Liputan6.com, Christchurch - Brenton Tarrant, seorang warga Australia, mengklaim tidak bersalah atas semua tuduhan terkait penembakan dua masjid di Christchurch, Selandia Baru.
Tarrant (28) menghadapi 51 tuduhan pembunuhan, 40 percobaan pembunuhan dan satu lainnya terlibat dalam aksi teroris, demikian sebagaimana dikutip dari The Guardian pada Jumat (14/6/2019).
Sidang resmi, diperkirakan memakan waktu enam pekan, yang akan berlangsung mulai 4 Mei 2020 mendatang.
Advertisement
Baca Juga
Mengenakan kaus abu-abu dan diapit oleh tiga petugas penjara, Tarrant muncul di layar lebar yang dipasang di pengadilan tinggi Christchurch pada Jumat pagi.
Ia menjalani sidang via komunikasi video dari sebuah penjara berpengamanan tingkat tinggi di Auckland, kota terbesar di Selandia Baru.
Pengacara Tarrant, Shane Tait, memasukkan permohonan atas nama kliennya ke majelis hakim.
Tarrant dilaporkan menyeringai ketika Tait memberi tahu pengadilan bahwa dia akan mengaku tidak bersalah atas semua dakwaan, tetapi sebaliknya menunjukkan sedikit emosi.
Tautan audionya telah dimatikan, dan dia tidak berusaha untuk berbicara.
Sekitar 140 anggota masyarakat menghadiri audiensi tersebut. Ada beberapa tampak terkejut ketika permohonan tidak bersalah dimasukkan oleh pengacara Tarrant.
Berbicara di luar pengadilan setelah persidangan, Yama Nabi --yang ayahnya tewas dalam penembakan terkait-- mengatakan prospek persidangan adalah "menyakitkan bagi keluarga korban".
Sidang tertutup itu baru diwartakan oleh berbagai outlet media Selandia Baru pada Jumat siang waktu setempat.
Dinilai Layak Secara Mental untuk Diadili
Pemimpin sidang, Hakim Agung Cameron Mander, mengatakan bahwa terdakwa telah dinilai dan dinyatakan layak secara mental untuk diadili.

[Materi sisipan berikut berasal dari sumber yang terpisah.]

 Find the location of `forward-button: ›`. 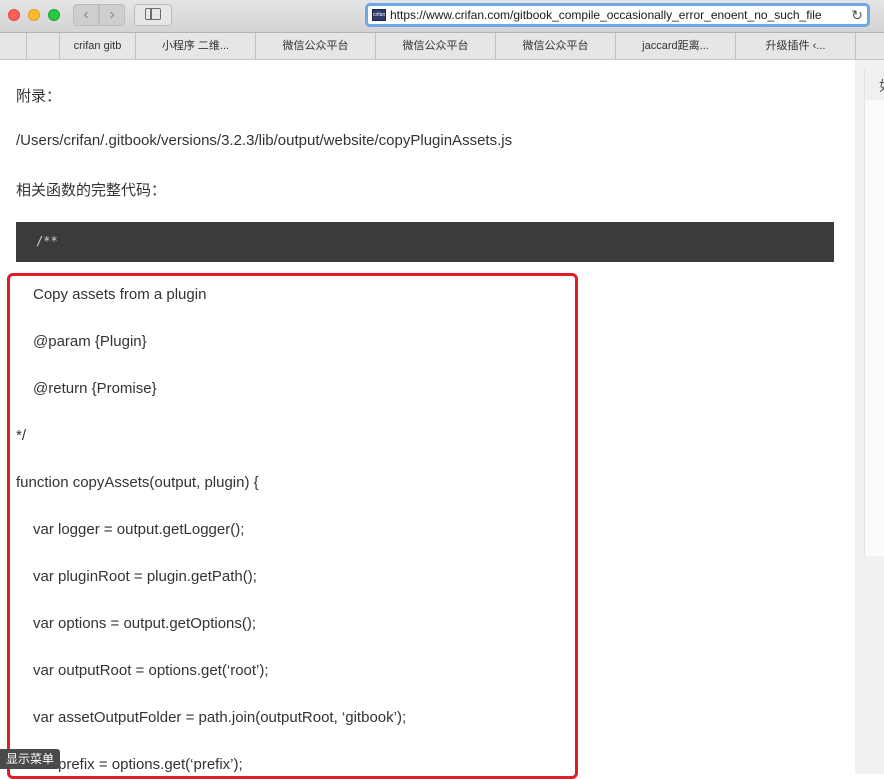

forward-button: › is located at coordinates (112, 15).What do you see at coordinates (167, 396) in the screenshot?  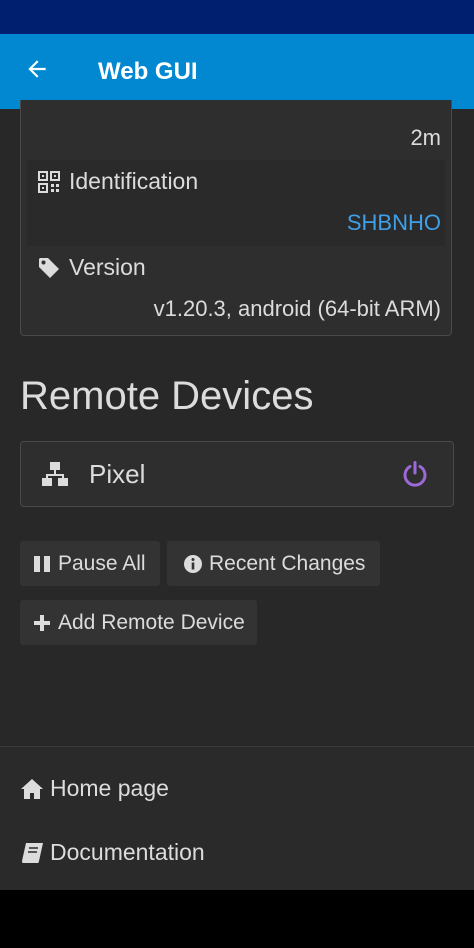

Sebagian besar dari nama seluruh korban yang diduga dalam penembakan Christchurch telah dijadikan sebagai identitas pengadu, kecuali tiga orang yang berusia di bawah 18 tahun.
Mander juga telah mengizinkan penggunaan foto wajah Tarrant di media, menutup perintah 16 Maret lalu yang melarang pemuatan visual apapun terkait pelaku penembakan tersebut.

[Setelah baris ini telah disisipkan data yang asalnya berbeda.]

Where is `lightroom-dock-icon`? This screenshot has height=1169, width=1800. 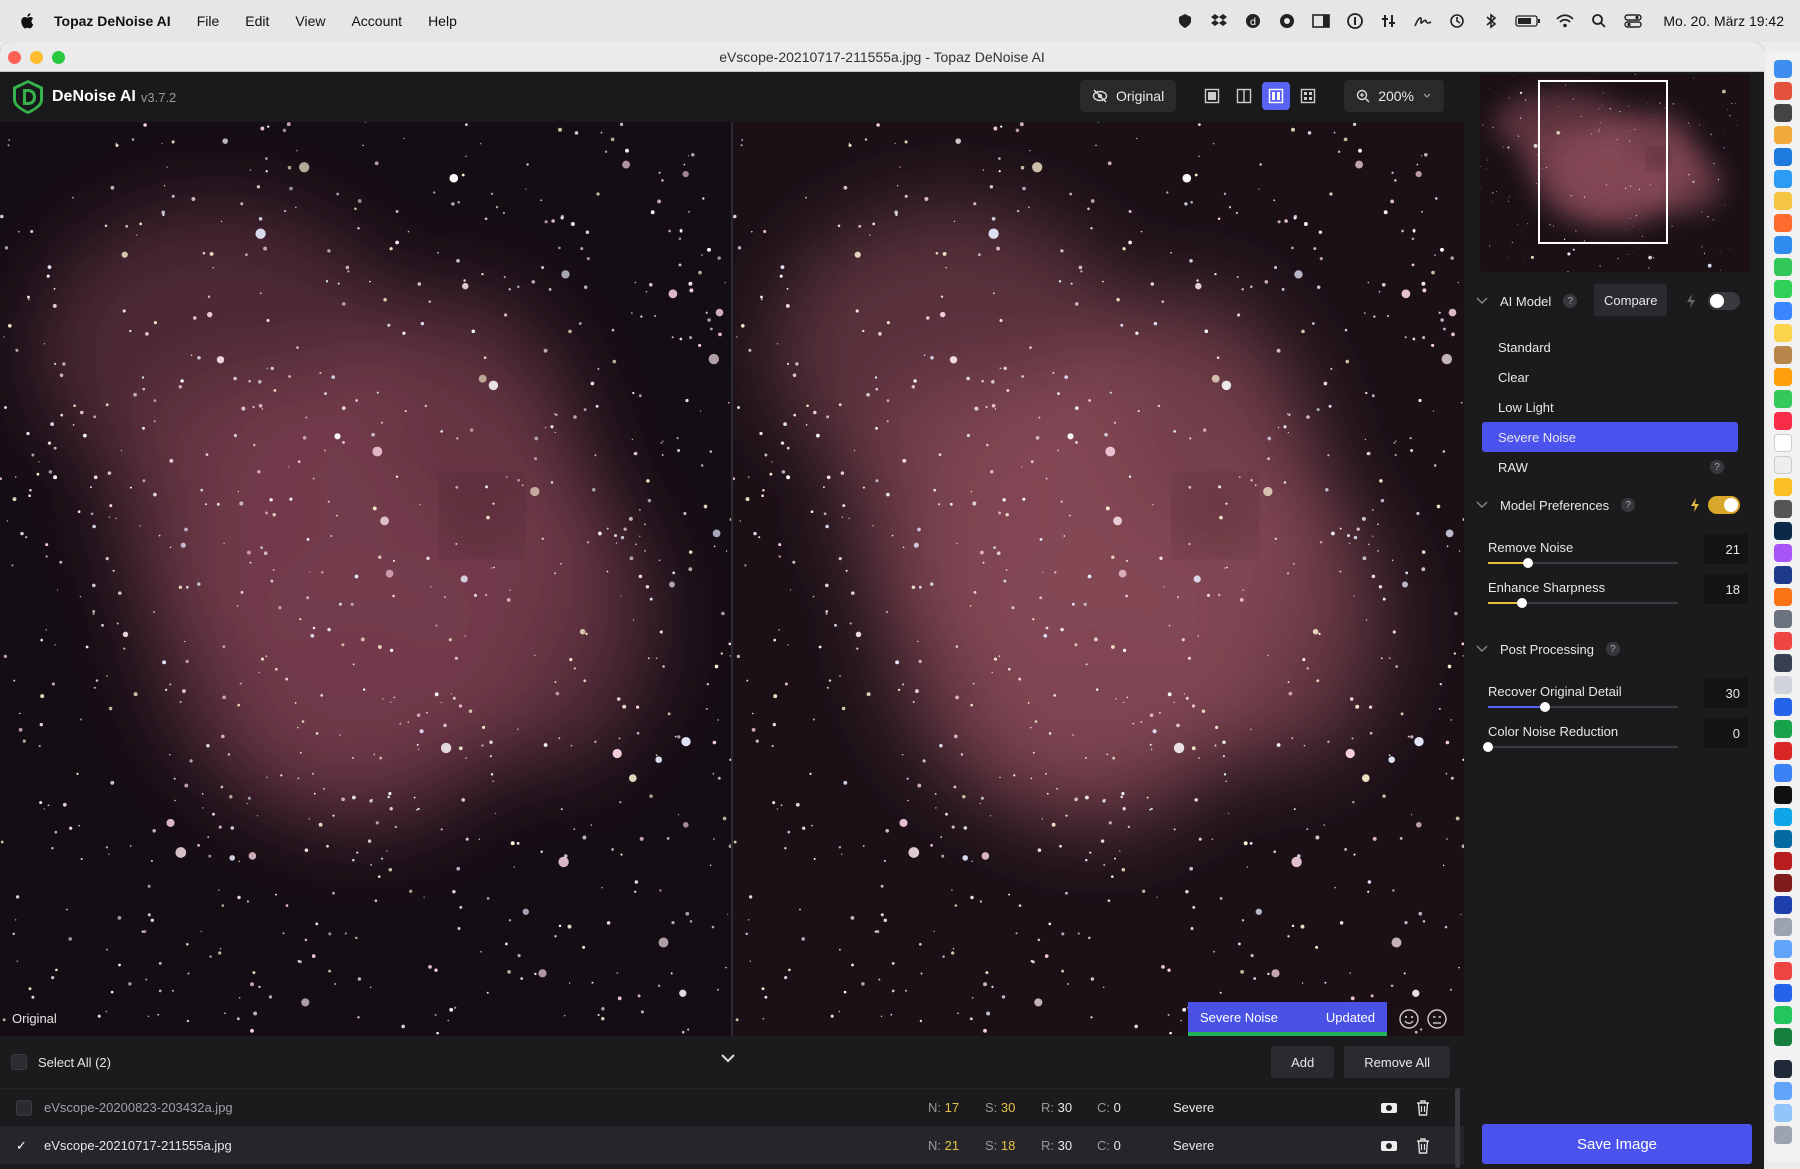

Ini adalah kemunculan formal ketiga Tarrant dalam serangkaian pengadilan sejak penembakan terhadap Masjid Al Noor dan Linwood, keduanya di Christchurch, pada 15 Maret lalu.

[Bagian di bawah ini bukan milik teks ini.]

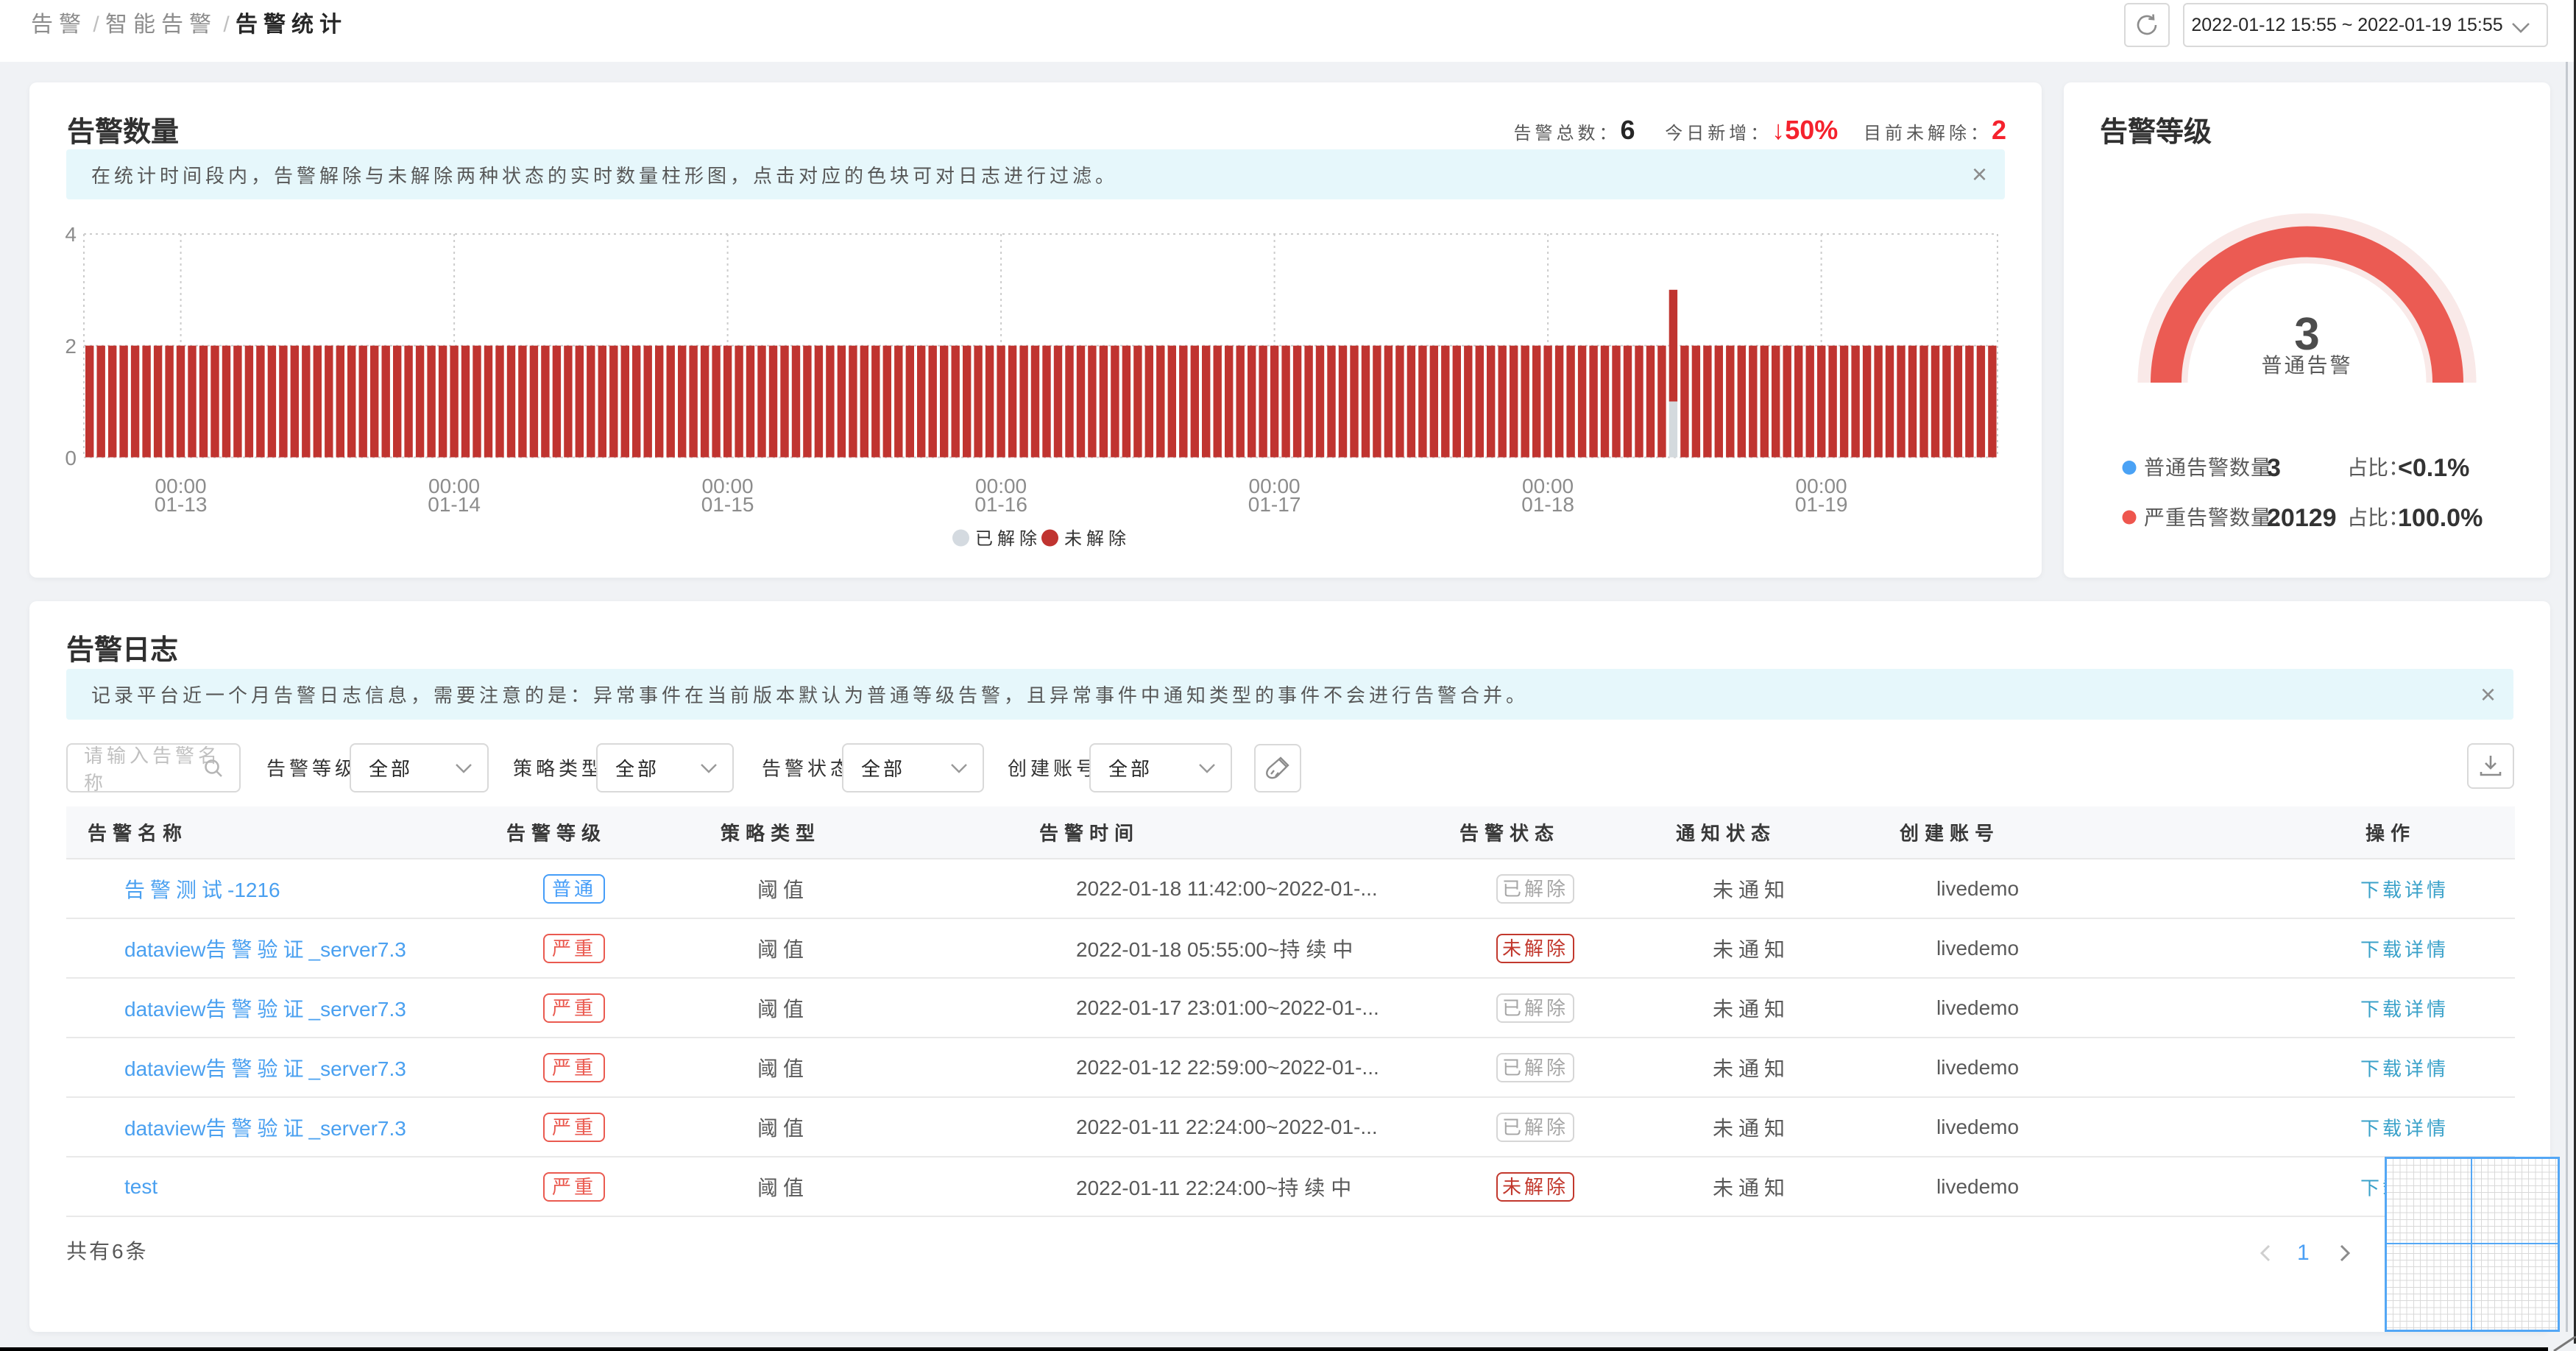  Describe the element at coordinates (1008, 539) in the screenshot. I see `svg-text: 已解除` at that location.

Dalam kemunculan terakhirnya pada 4 April lalu, Tarrant didakwa dengan 50 tuduhan pembunuhan dan 39 percobaan pembunuhan.
Salah satu tuduhan percobaan pembunuhan telah ditingkatkan menjadi tuduhan pembunuhan, setelah satu orang meninggal karena luka yang diderita dalam serangan terkait.
Dua tuduhan tambahan atas percobaan pembunuhan dan tuduhan terorisme diajukan pada hari Jumat.
Sebelumnya, Tarrant sempat menyatakan akan mewakili dirinya sendiri di pengadilan, namun kemudian menerima pendampingan hukum oleh Jonathan Hudson dan Shane Tait, keduanya pengacara yang berbasis di Auckland.
Advertisement
Penembakan Massal Terburuk di Selandia Baru
Pembantaian pada 15 Maret adalah penembakan massal terburuk di Selandia Baru, yang terjadi di masa damai negara itu.
Insiden tersebut mendorong pemerintah koalisi yang dipimpin Partai Buruh untuk membuat reformasi senjata yang cepat dan komprehensif, melarang penggunaan tipe semi-otomatis gaya militer dan senapan serbu, termasuk komponen terkait.
Mustafa Boztas, yang ditembak di dalam masjid Al Noor, mengatakan kepada situs web Stuff setelah sidang, bahwa satu-satunya jalan menuju masa depan yang lebih baik, adalah kedamaian dan kebaikan.
"Keadilan akan dilayani. Kami akan bangkit dari ini, dan mengubah kemarahan menjadi cinta," ujarnya.